Citizen Decision Making Bodies for FOWTOR regions?

This is a proposal for community decision making bodies based on FOWTOR regions. One could argue that the current division of Australia into states and territories was really an accident of history, and is not an ideal division of authority. The recent problems with water flows down the Murray, and the difficulty of getting state agreements on water use, highlights at least one problem with the current state/territory divisions.

What I am proposing is 'citizen parliaments' for each FOWTOR region.  

I guess ideally, if we were to ever have a constitutional convention, we could officially move towards parliaments (i.e states/territories) based on FOWTOR regions, rather than our current boundaries. However, such a convention is unlikely, and thus change coming down from the top of our current power system is unlikely.  

So what I propose is a 'bottom-up' approach, whereby citizens in each region can start to organise their own 'citizen' parliaments.  

These parliaments can be used as kind of 'shadow parliament', to maybe demonstrate what decisions each community would have made (or would like to see) for various issues (eg: fracking, forest clearing, water use, etc). These decisions could then be used to inform our current formal parliamentary decision-makers, as an indication of the will of the community.  In this sense, it could be used to either guide decision-making, or highlight inconsistencies between what decisions representatives make in parliament and what communities would like to see. I also suspect that the formation of such citizens' parliaments will assist in building stronger communities, and could well serve as decision-making bodies in times of emergency. And perhaps one day they could become the official representative law-making body in Australia. In that sense, the creation of citizen parliaments provides a model of an alternative form of democracy that could feed into proposals presented at a constitutional convention, should one be held.

In short, the broad principles of the concept are as follows (with further details in the article linked to below):

Purposes of the Proposal

The proposed 'alternative' system may serve the following two main purposes:

1. Offer an alternative decision-making forum where communities can make their own decisions in contrast to (or perhaps in support of) the current official structures.
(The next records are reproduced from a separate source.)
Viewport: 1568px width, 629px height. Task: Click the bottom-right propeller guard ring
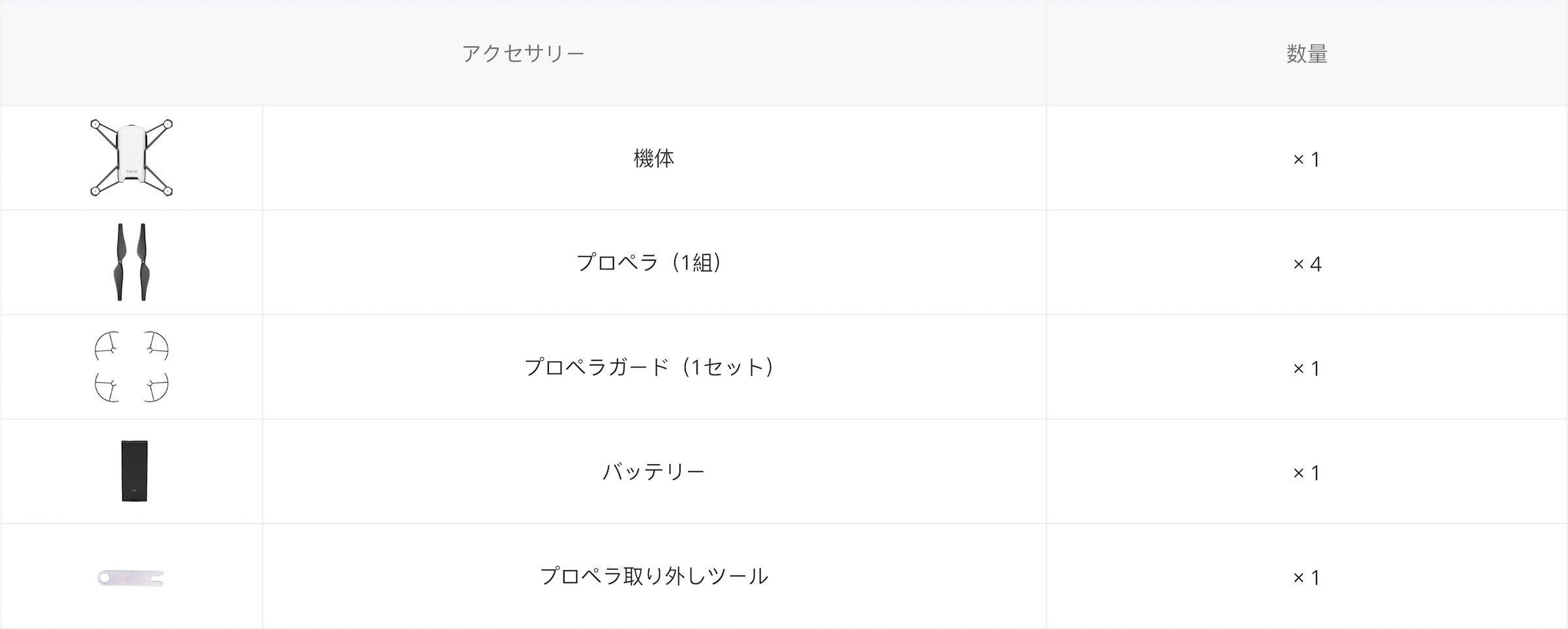click(x=157, y=388)
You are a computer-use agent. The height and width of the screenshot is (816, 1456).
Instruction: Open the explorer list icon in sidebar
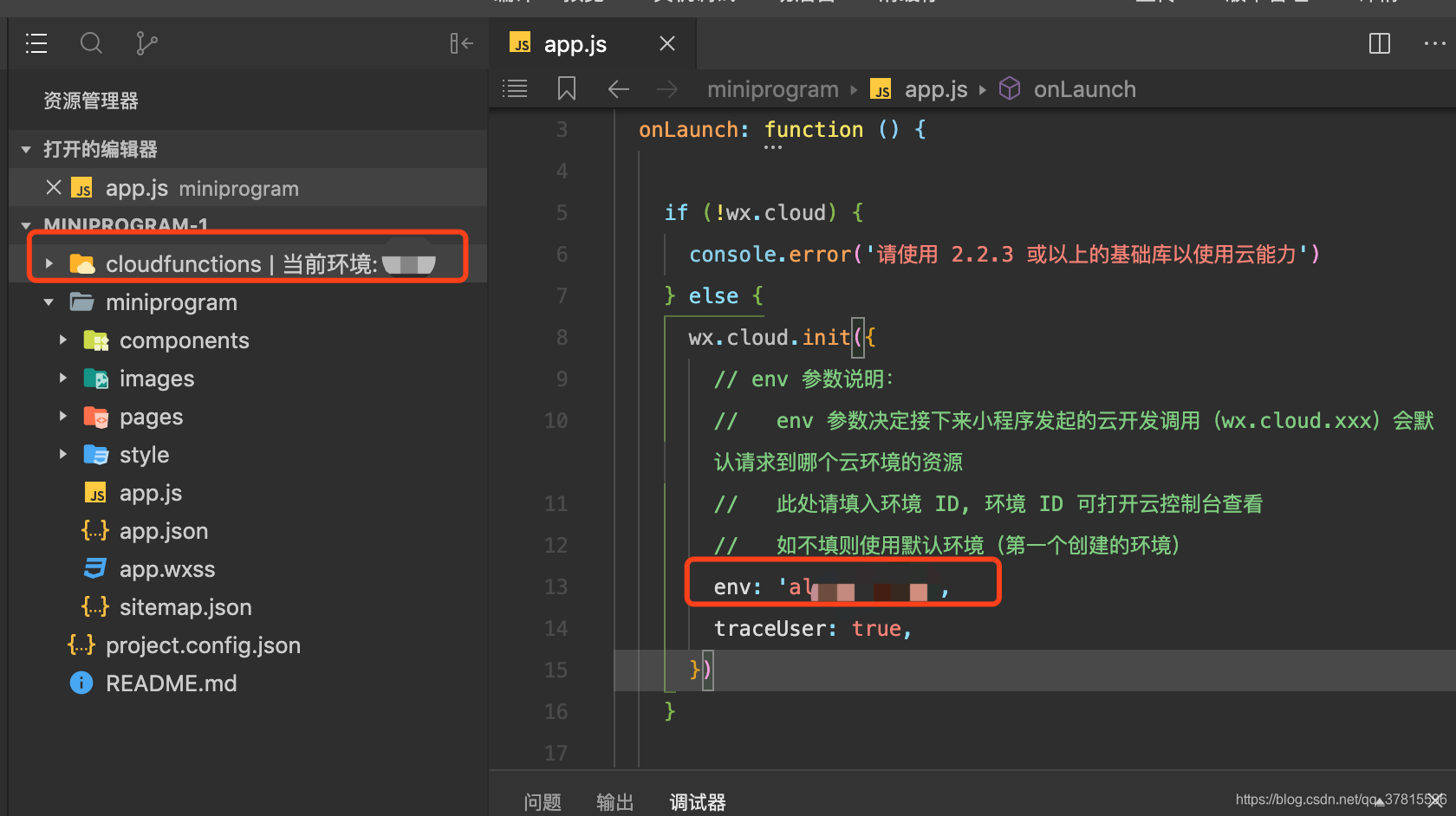pos(36,43)
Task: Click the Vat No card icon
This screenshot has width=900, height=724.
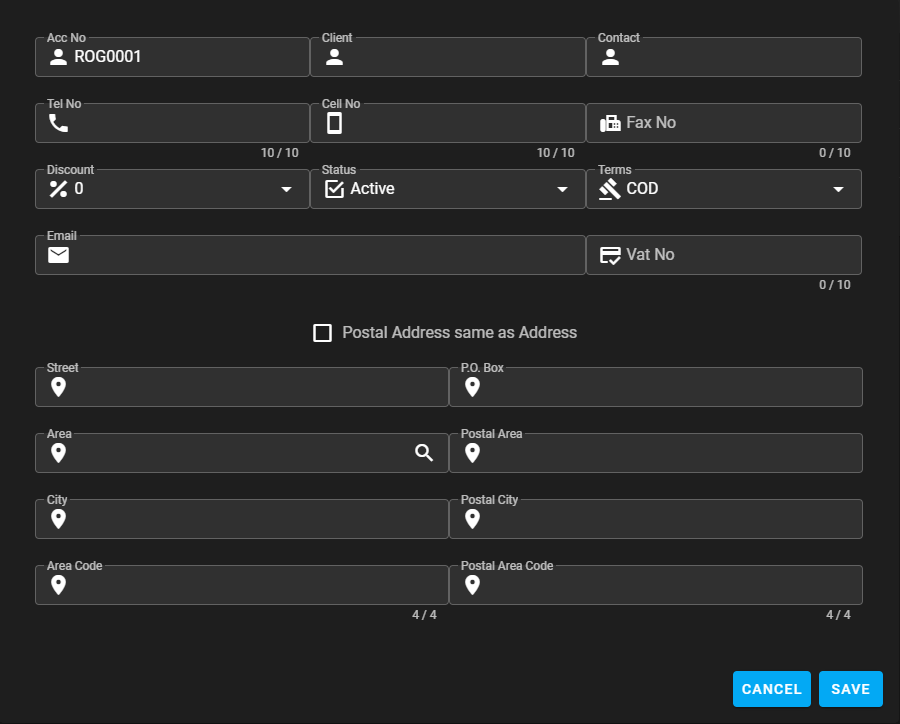Action: tap(610, 255)
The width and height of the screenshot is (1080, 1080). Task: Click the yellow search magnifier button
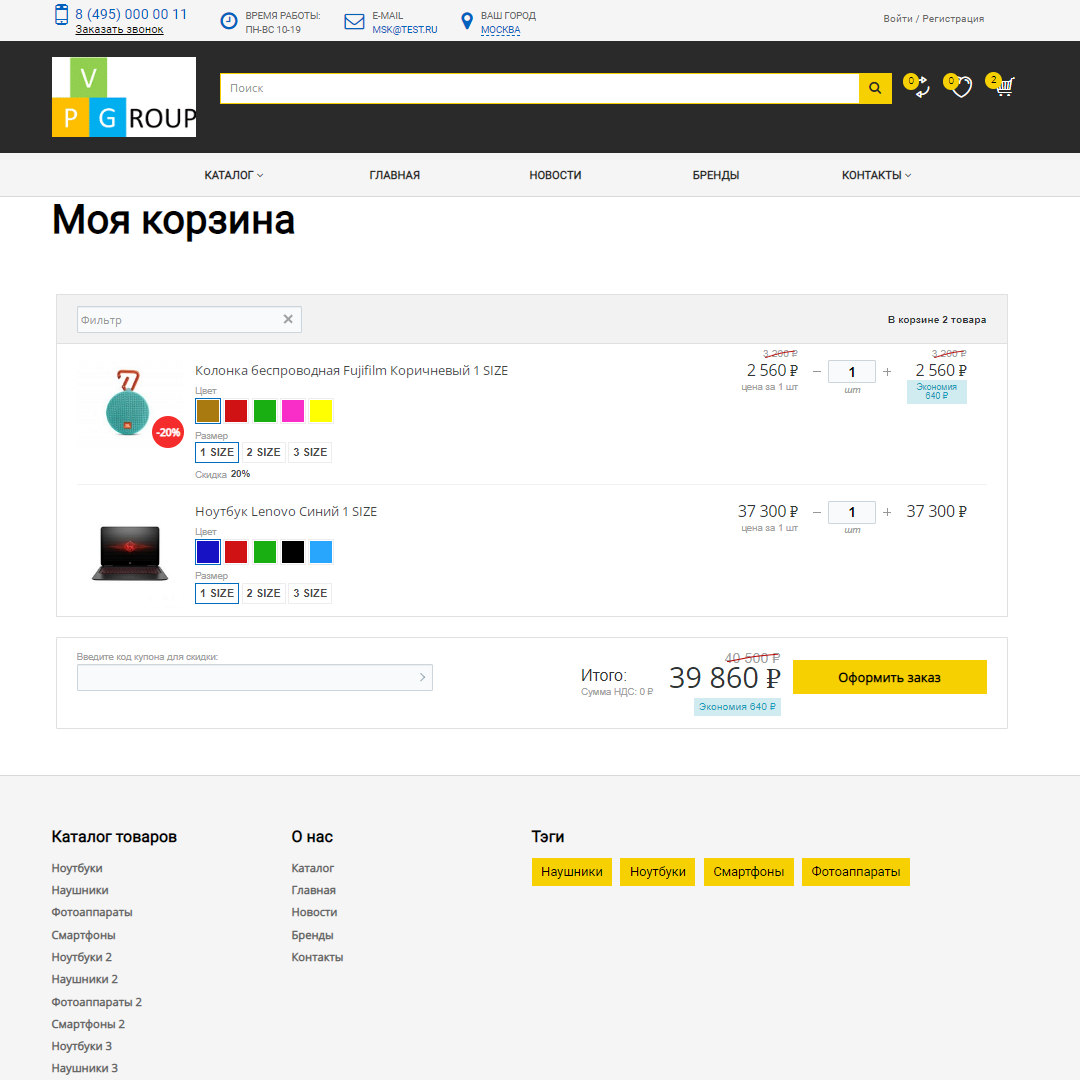[x=875, y=88]

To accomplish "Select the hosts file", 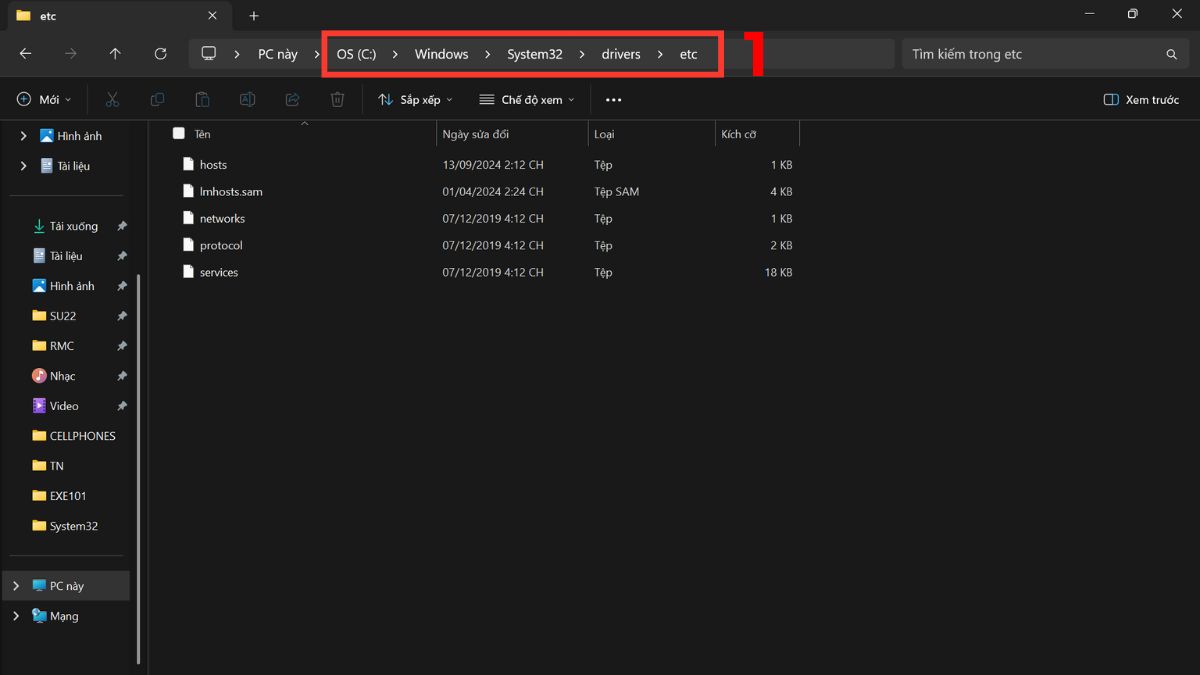I will click(213, 165).
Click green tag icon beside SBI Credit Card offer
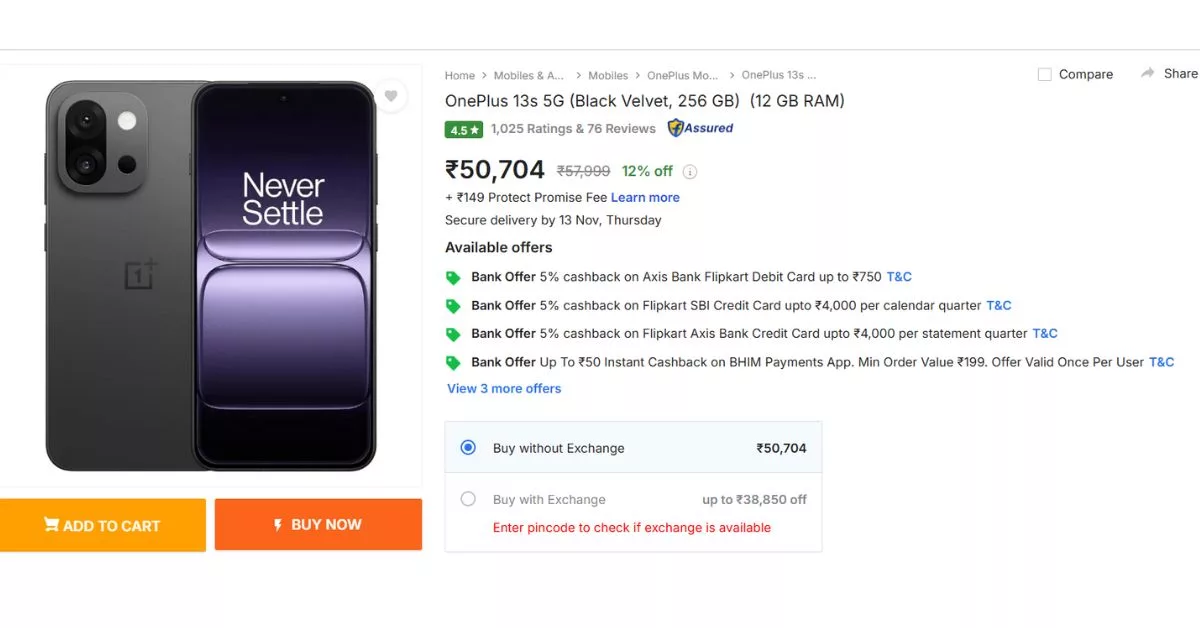Image resolution: width=1200 pixels, height=628 pixels. [453, 305]
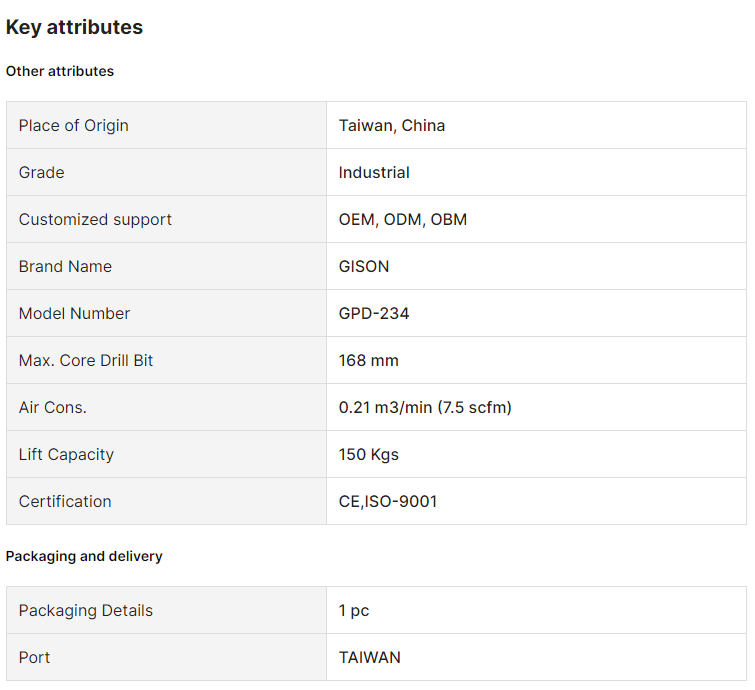Click the "Air Cons." label cell

tap(53, 407)
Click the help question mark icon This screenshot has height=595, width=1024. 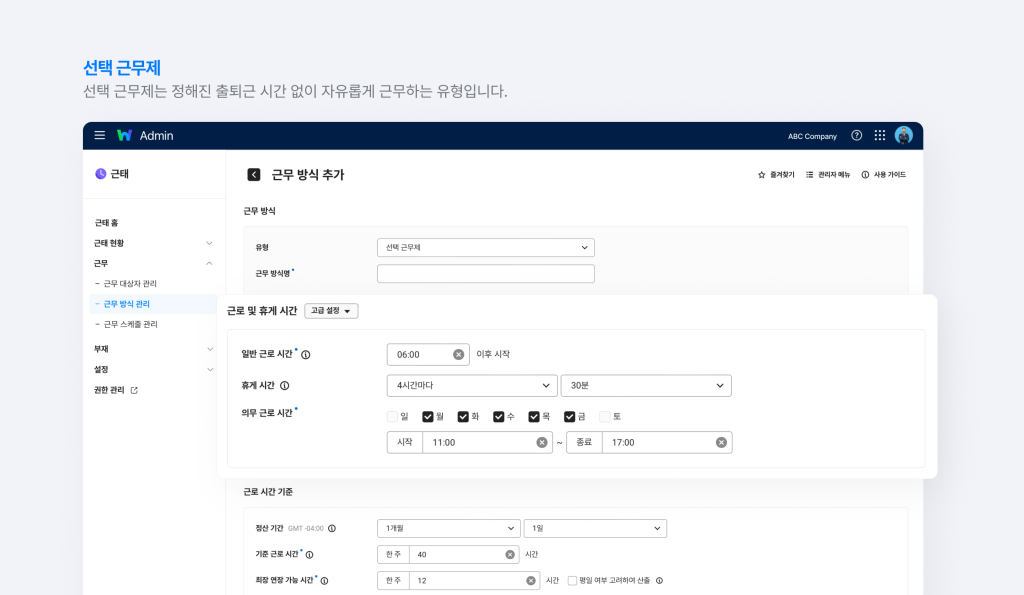[857, 135]
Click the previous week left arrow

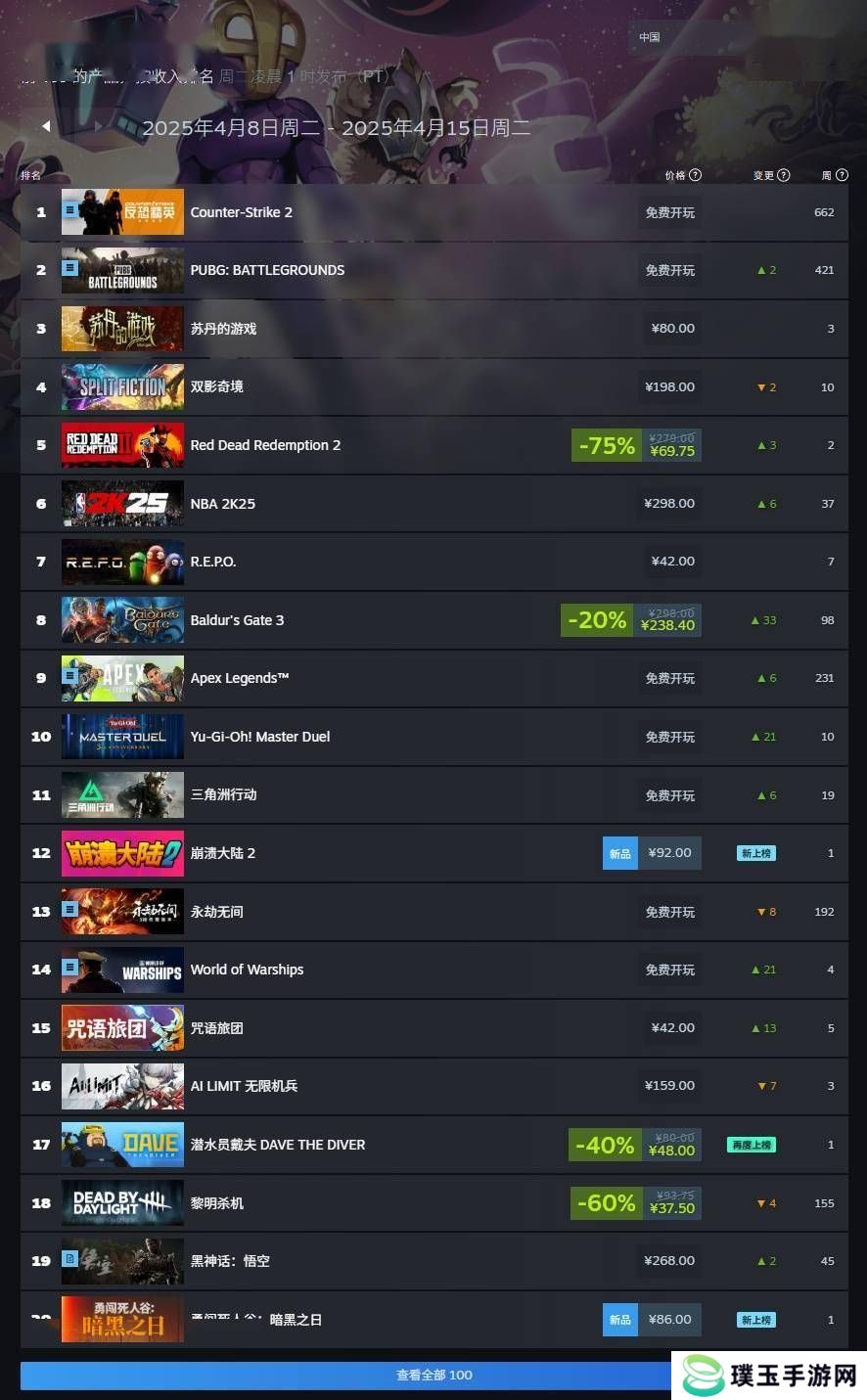[x=46, y=126]
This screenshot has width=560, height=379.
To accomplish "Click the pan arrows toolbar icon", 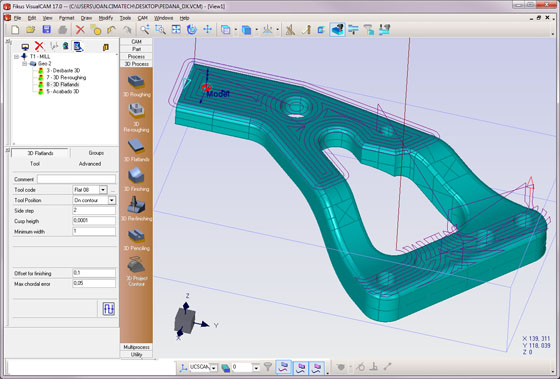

Kind of like a community 'Shadow Parliament'.

2. Provide a community decision-making framework that can be transitioned to, if needed in an emergency situation.

It is intended that this system can also provide a model for a possible feasible replacement for our current representative democracy, should communities ever hold a constitutional convention. As mentioned above, it can start with a very small group of volunteer participants, but it is designed to be 'scalable' should it get more popular.

Basic Outline

Here is the basic idea:

  • Parliaments should be formed of people selected for duty in the same way people are selected for juries. No political parties, no donations needed or allowed. No political campaigning by representatives.
  • Parliaments start as a meeting of 5 or more people, then expand in number as interest grows.
  • The parliamentary members can vote on laws, but cannot introduce new laws, although they can facilitate the drafting of laws as proposed by non-parliamentary members.
  • The parliaments are relatively small, and have complete authority in their region (i.e. this is not a federalised system, but more a system like the City States of Renaissance Europe). 
  • The proposal provides a framework constituation which allows each community to develop its own unique structures within it. For example, there is no predefined legal system specified in the framework, thus communities could implement English style Courts or European style courts (eg: based on the Napoleonic Code), or any combination of these for different purposes.